Hudson took a deep breath and released it. “I don’t regret it, pretending to be your boyfriend. I mean, it would have been nice to have had drinks first like I’d planned, but this has been . . . interesting, too.”
The pressure in my chest eased and I found a smile. “We can still get those drinks. Tonight. Come by my house. We can recap what we both find over a nice bottle of wine.”
“It’s a date.” Hudson’s soft smile curved his lips, and my heartbeat accelerated.
We locked the back door behind us and let ourselves out through the side gate. Hudson wanted to wait with me until Ari arrived, but I didn’t want to linger near Hudson’s bike. I finally convinced him to walk two blocks with me to a convenience store, where I grabbed a bag of Skittles and Hudson bought a small bag of Cheetos.
“Here.” I pulled my business card from my bag and scribbled my home address on the back when we reached Hudson’s bike. “It’d be best if you left before Ari arrives; otherwise, we’ll be here another hour explaining everything to her. And by everything, I mean you.” I eased away from his motorcycle.
Even as Hudson started to argue with me, I spotted Ari’s BMW pulling around the corner three blocks away.
“See that silver car?” I pointed. “That’s Ari. I’ll see you tonight. Say five-thirty?”
I trotted down the sidewalk, then zigzagged into the street to intercept Ari, not waiting for Hudson’s reply. Ari slowed as she pulled up beside me. A gray kitten clung to her shoulder—not real—and her face glowed with curiosity. I popped open the passenger door and looked back toward Hudson. He waved and pushed his helmet on, then eased his bike into the street and zipped away. I watched until he turned at the corner, body leaning into the curve.

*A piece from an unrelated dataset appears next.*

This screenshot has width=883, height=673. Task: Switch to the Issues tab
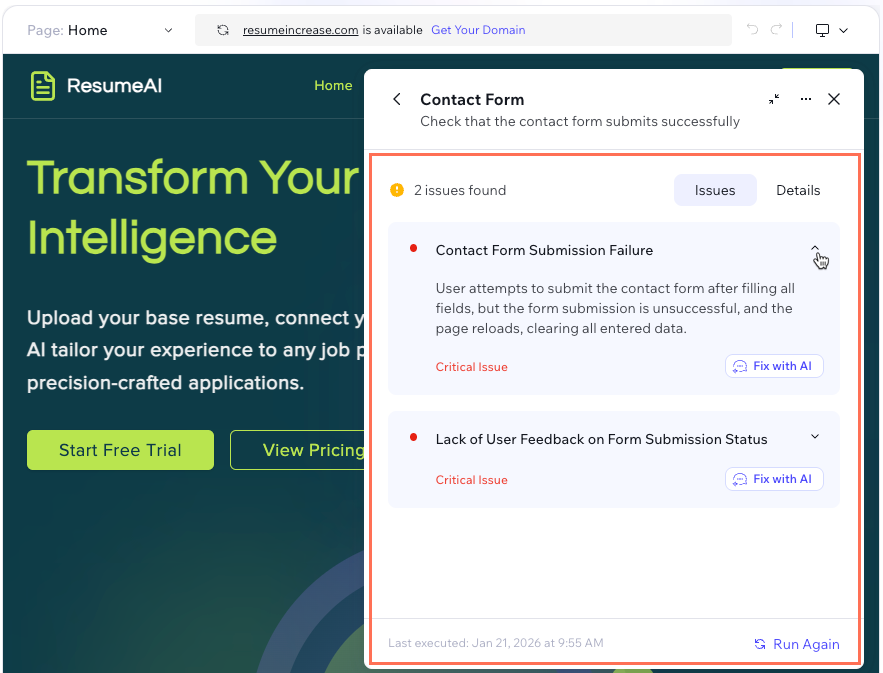(715, 189)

With a heavy sigh, I got into the boxy car and set my bag at my feet.
“Did that hot motorcyclist just wave at you?” Ari demanded.
“Yep. His name is Hudson.”
“Does Hudson by chance know where you were this morning?”

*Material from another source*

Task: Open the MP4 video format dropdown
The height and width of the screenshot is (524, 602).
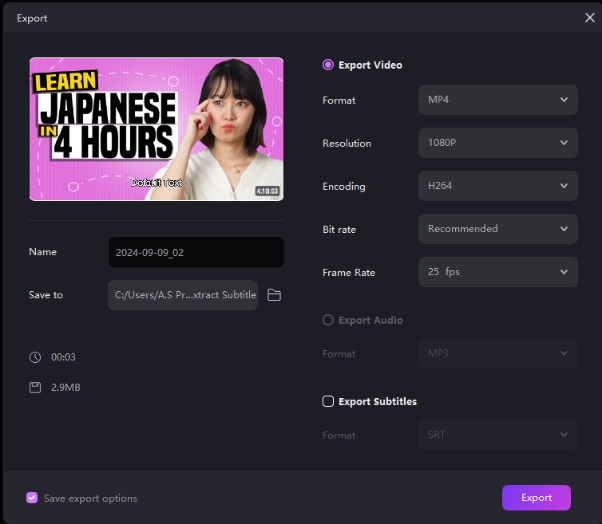Action: coord(497,100)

“And last night.” I grinned at Ari’s dropped jaw, purposely taking my time with the seat belt to make her squirm.
Ari was Italian, with olive skin and dark brown hair and eyes. She was several inches shy of my five-nine and twice as curvy. We were the same age, but Ari would always look younger: One flash of her deep dimples and she lost ten years. When faced with those dimples, teachers overlooked detention-worthy transgression, her parents turned to putty, and men of every profession and age fell over themselves to smooth the way for Ari, tearing up speeding tickets, opening doors to exclusive events, and once even holding the post office open an extra half hour.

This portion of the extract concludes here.